Output the items from the line with "You are a GUI" to the line with "pos(940,71)" as a two-column CSV with the headers item and answer, one row per item. Put each item's text and its answer in their own quoted fields, replace line breaks with spaces, and leave out the pictures.

▸ **Input rows**:
== == ==

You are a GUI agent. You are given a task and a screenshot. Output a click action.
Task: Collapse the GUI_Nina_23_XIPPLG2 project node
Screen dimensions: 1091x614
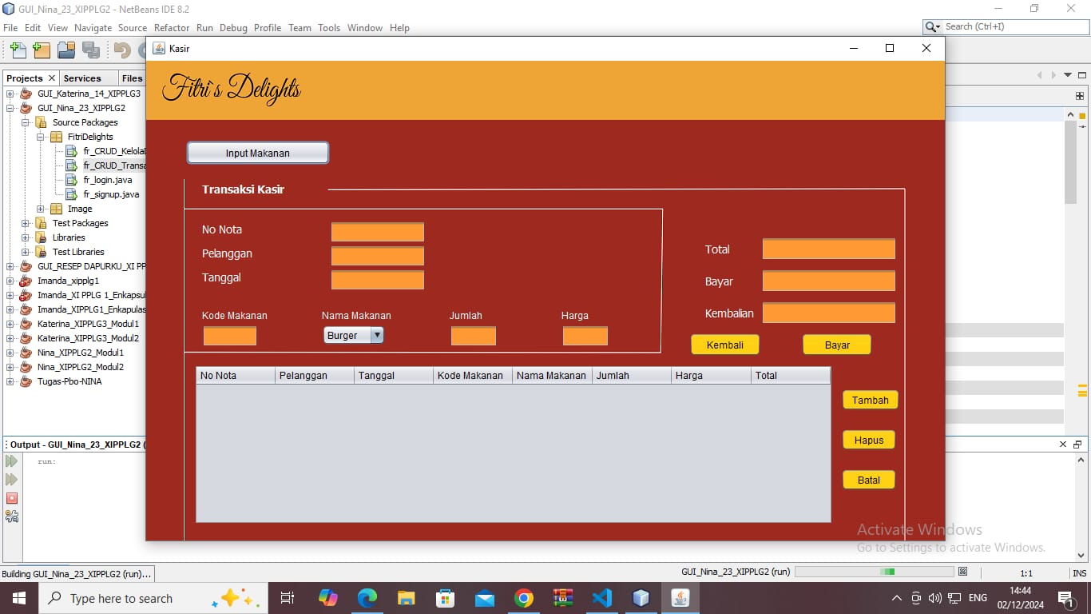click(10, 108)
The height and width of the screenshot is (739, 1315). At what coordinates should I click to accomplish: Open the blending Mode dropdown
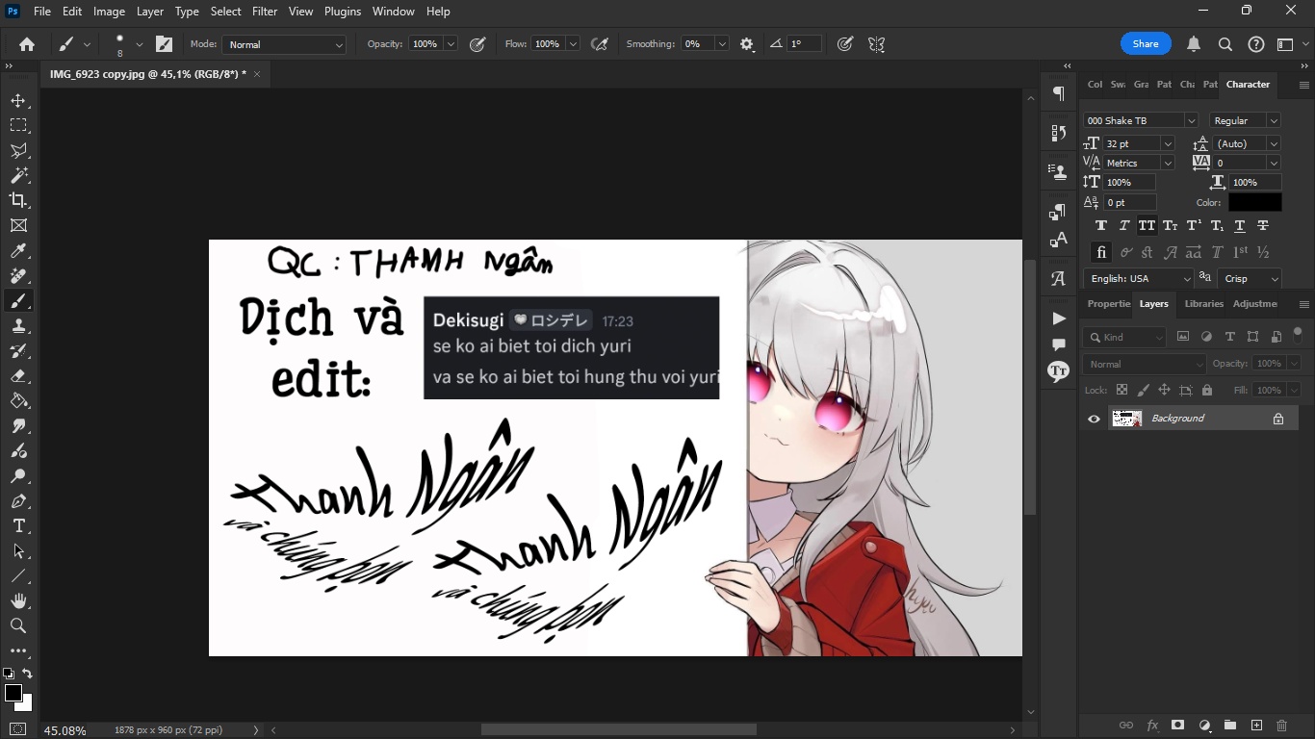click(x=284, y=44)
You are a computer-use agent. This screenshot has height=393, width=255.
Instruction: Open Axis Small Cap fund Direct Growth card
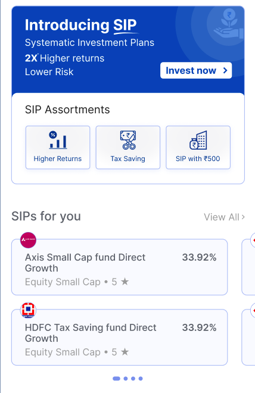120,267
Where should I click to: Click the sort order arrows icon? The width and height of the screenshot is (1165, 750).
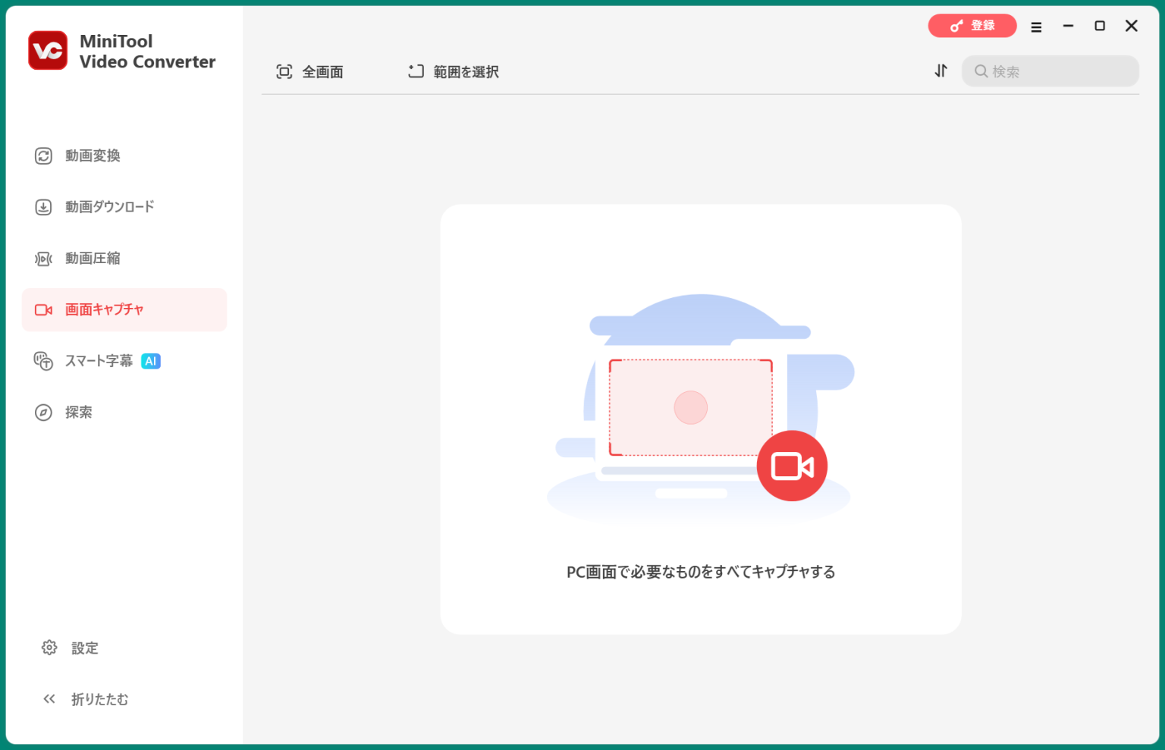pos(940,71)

== == ==

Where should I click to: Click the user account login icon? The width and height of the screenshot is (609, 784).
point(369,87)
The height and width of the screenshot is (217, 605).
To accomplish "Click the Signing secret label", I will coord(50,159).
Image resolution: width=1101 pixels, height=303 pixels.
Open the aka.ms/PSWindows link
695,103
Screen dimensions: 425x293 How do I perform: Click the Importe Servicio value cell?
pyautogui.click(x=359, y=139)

== == ==

▸ **Worked solution**:
item,answer
"You are a GUI agent. You are given a task and a screenshot. Output a click action. Task: Collapse the GUI_Nina_23_XIPPLG2 project node Screen dimensions: 1091x614","click(10, 108)"
"The height and width of the screenshot is (739, 1315). At what coordinates should I click to accomplish: Open the blending Mode dropdown","click(x=284, y=44)"
"You are a computer-use agent. This screenshot has height=393, width=255. Instruction: Open Axis Small Cap fund Direct Growth card","120,267"
"Where should I click to: Click the sort order arrows icon? The width and height of the screenshot is (1165, 750).","pos(940,71)"